From: http://blog.csdn.net/acs713/article/details/6880375
B-tree is a common data structure. Using the B-tree structure can significantly reduce the intermediate process experienced when locating records, thus accelerating access. According to the translation, B is generally considered as the abbreviation of balance. This data structure is generally used for database indexing, and the overall efficiency is high.
In B-tree, each node contains:
1. Number of keywords contained in this node;
2. pointer to the parent node;
3. Keywords;
4. pointer to a subnode;
B-tree is a multi-path search tree (not a binary tree). For an M-level tree:
1. Define any non-leaf node with a maximum of m children; and M> 2;
2. The number of children at the root node is [2, m], unless the root node is a leaf node;
3. The number of non-leaf nodes except the root node is [m/2, m];
4. Number of keywords for non-leaf nodes = number of pointers to Son-1;
5. Corresponding to 3, each non-leaf node stores at least m/2-1 (rounded up) and at most M-1 keywords;
6. Non-leaf node keywords: K [1], K [2],…, K [M-1]; and K [I] <K [I + 1];
7. Non-leaf node pointer: P [1], p [2],…, P [m]; where P [1] points to a subtree with a keyword less than K [1], p [m] points to a subtree with a keyword greater than K [M-1, other P [I] points to the subtree where the keyword belongs (K [I-1], K [I;
8. All leaf nodes are on the same layer;
Example: (M = 3)
B-tree has the following features:
1. The set of keywords is distributed in the entire tree;
2. Any keyword appears only in one node;
3. The search may end at a non-leaf node;
4. The search performance is equivalent to performing a binary search in the complete set of keywords;
5. Automatic hierarchical control;
Because the non-leaf nodes except the root node are restricted and contain at least m/2 sons, the minimum utilization of the nodes is ensured. The lowest search performance is as follows:
Minimum B-tree search performance
M indicates the maximum number of Subtrees for non-leaf nodes and N indicates the total number of keywords;
Therefore, the performance of B-tree is always equivalent to binary search (irrelevant to m value), so there is no B-tree balance problem;
Due to the limitation of M/2, if the node is full when inserting the knot, you need to split the knot into two nodes each occupying M/2. When deleting the knot, merge two sibling nodes with less than M/2.

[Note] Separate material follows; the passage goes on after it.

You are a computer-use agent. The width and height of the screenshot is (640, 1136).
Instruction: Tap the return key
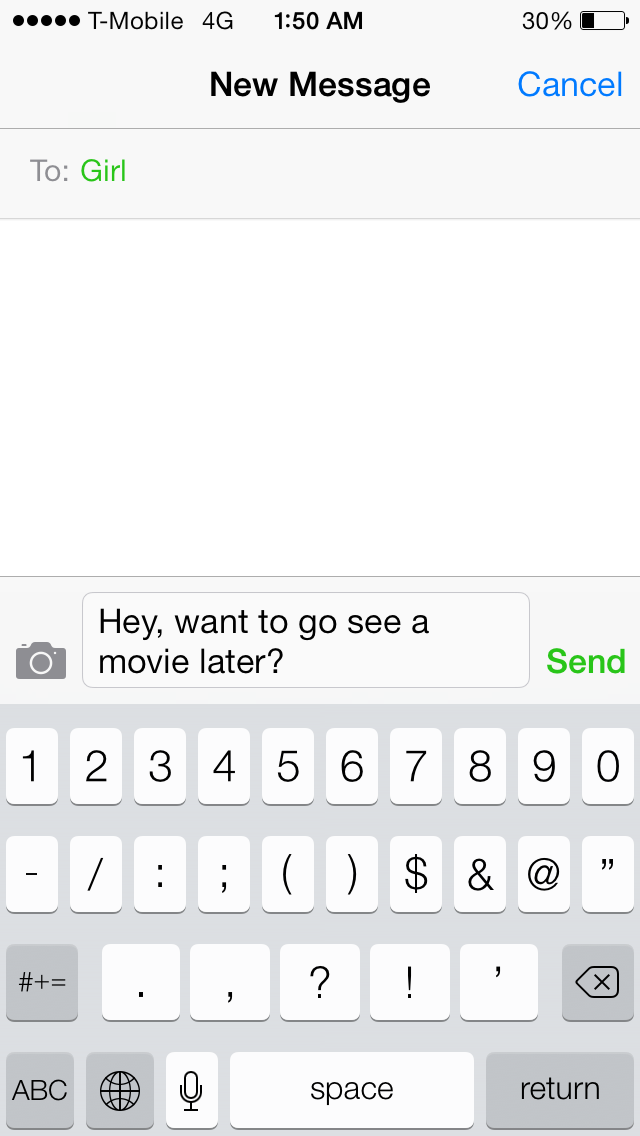point(560,1090)
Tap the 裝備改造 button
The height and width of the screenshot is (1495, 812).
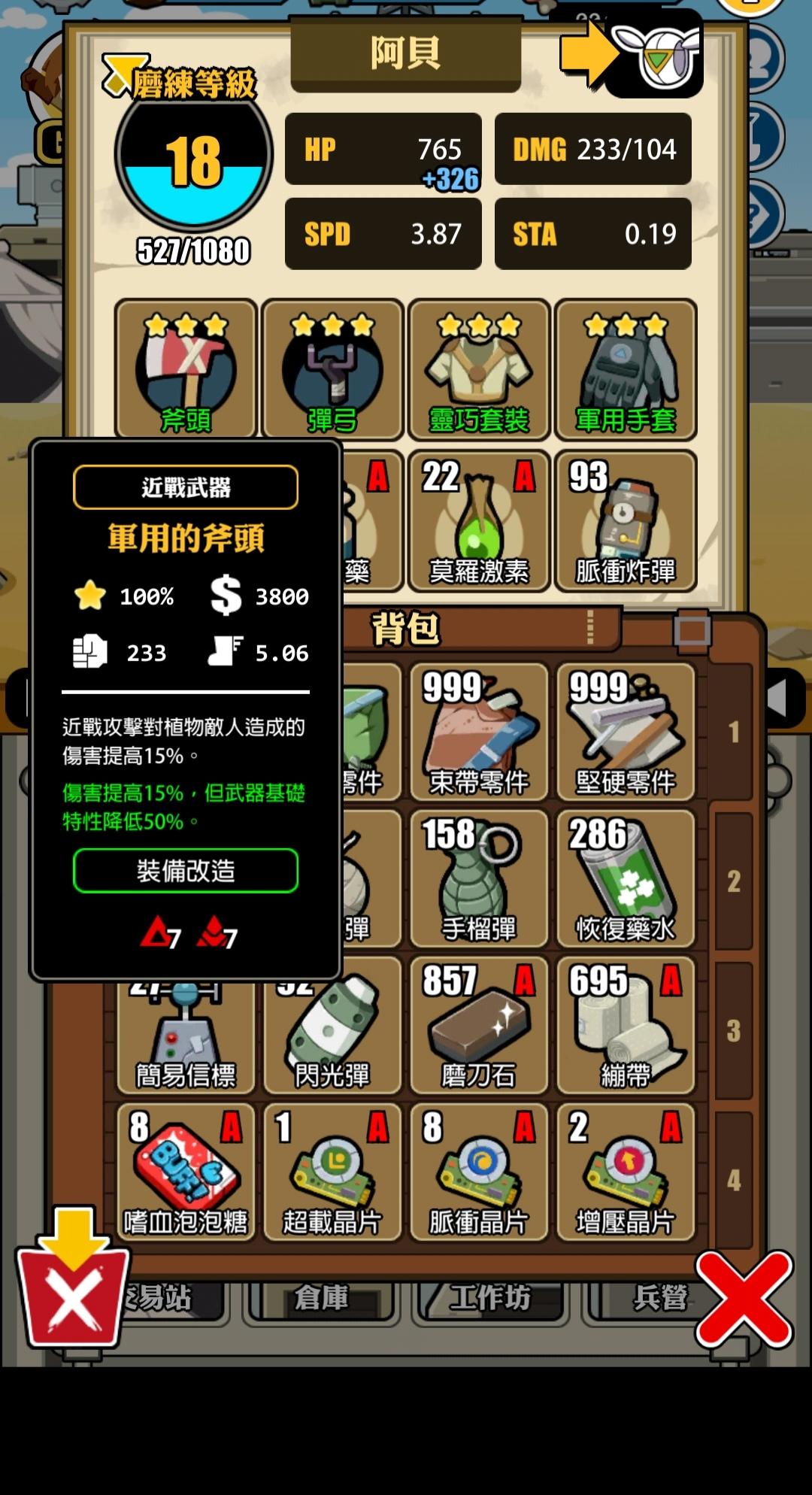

B-tree has good positioning characteristics and is often used in scenarios with demanding search time requirements. For example:
1. B-tree indexes are a method for accessing and searching files (called records or key values) in a database.
2. the node on the hard disk is also in the B-tree structure. Compared with the memory, the hard disk must spend multiple times to access a data element, because the speed of reading and writing data by mechanical components of the hard disk is far behind that of the memory of pure electronic media. Compared with the binary tree with one node and two branches, B-tree uses the nodes of multiple branches (called Subtrees) to reduce the number of knots experienced when obtaining records, to save access time.
In most systems, the algorithm execution time on the B-tree is mainly determined by the number of reads and writes to the disk. Each read/write operation can increase the algorithm execution speed.
The node size in the B-tree is generally a disk page, and the keywords contained in the node and the number of children depend on the disk page size.
Note:
① For a large B-tree on the disk, the number of children (that is, the degree of the node) of each node is usually 50 to 2000 m
② A B-tree with a degree of M is called a B-tree with a degree of M.
③ Selecting a higher node level can reduce the tree height and reduce the number of disk accesses required to search for any keyword.
A 3-Level B-tree with a height of 3 is given.
Note:
① Each node contains 1000 keywords, so there are more than 1 million leaf nodes on the third layer. These leaf nodes can accommodate more than 1 billion keywords.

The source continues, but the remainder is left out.